Thrombocytopenia Flashcards
Causes of thrombocytopenia
Problems with production: sepsis, B12/folate deficiency, liver failure (reduced thrombopoietin), leukaemia, myelodysplastic syndrome
Problems with destruction: medications (sodium valproate, methotrexate, isotrentinoin, antihistamines, PPIs), alcohol, ITP, TTP, HIP, HUS.
Presentation of thrombocytopenia
Mild: asymptomatic, incidentally found on FBC
Moderate: spontaneous bruising and prolonged bleeding times
Severe: high risk for spontaneous bleeding, ICH or GI bleeds
DDx of abnormal / prolonged bleeding
Thrombocytopenia
Haemophilia (A/B)
VWD
DIC
ITP pathophysiology & management
Antibodies against platelets form, causing an immune response resulting in the destruction of platelets and a low platelet count.
Rx: prednisolone, IV immunoglobulins, rituximab, splenectomy
Monitor platelet count and BP, suppression of periods may be necessary. Seek help if there are persistent headaches of meleana
TTP pathophysiology and management
Tiny blood clots develop throughout the small vessels, using up platelets resulting in thrombocytopenia & bleeding under skin (microangiopathy). This is due to an error with ADAMTS13 (inherited gene mutation / autoimmune disease) which usually inactivates VWF and reduces platelet adhesion to vessel walls and clot formation. Less protein = more VWF activity and formation of clots in small vessels. This uses up platelets resulting in thrombocytopenia. The clots in the vessels break up red blood cells leading to haemolytic anaemia.

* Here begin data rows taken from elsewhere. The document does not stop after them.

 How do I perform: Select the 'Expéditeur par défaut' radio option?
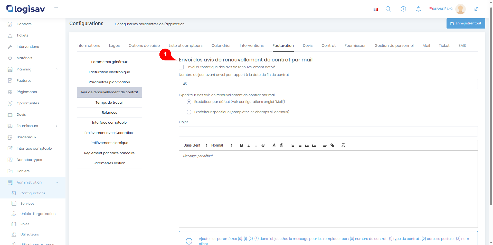189,102
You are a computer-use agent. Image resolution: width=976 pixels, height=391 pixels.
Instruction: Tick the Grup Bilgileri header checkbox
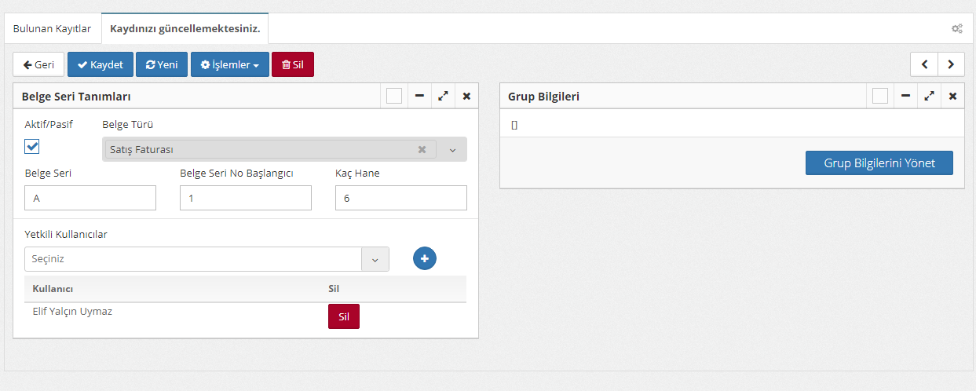click(x=880, y=96)
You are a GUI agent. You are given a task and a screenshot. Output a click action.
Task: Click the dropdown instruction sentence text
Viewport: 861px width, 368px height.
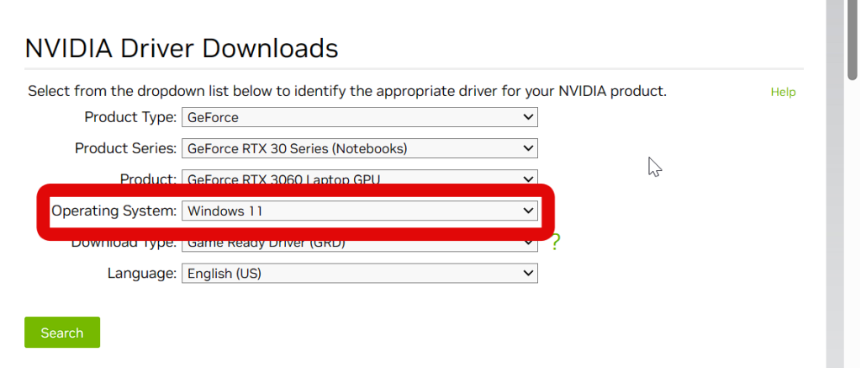[x=346, y=91]
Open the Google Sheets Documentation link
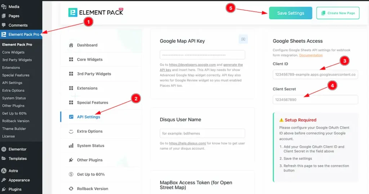The height and width of the screenshot is (194, 369). (311, 55)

Rx: plasma exchange, steroids and rituximab
HIT pathophysiology and management
Development of antibodies against platelets in response to heparin exposure. These target PF4 protein on platelets and activate clotting mechanisms, causing a hypercoaguable state leading to thrombosis, also causing breakdown of platelets causing thrombocytopenia.
Dx: testing for HIT antibodies
Rx: stop heparin, use an alternative anticoagulant.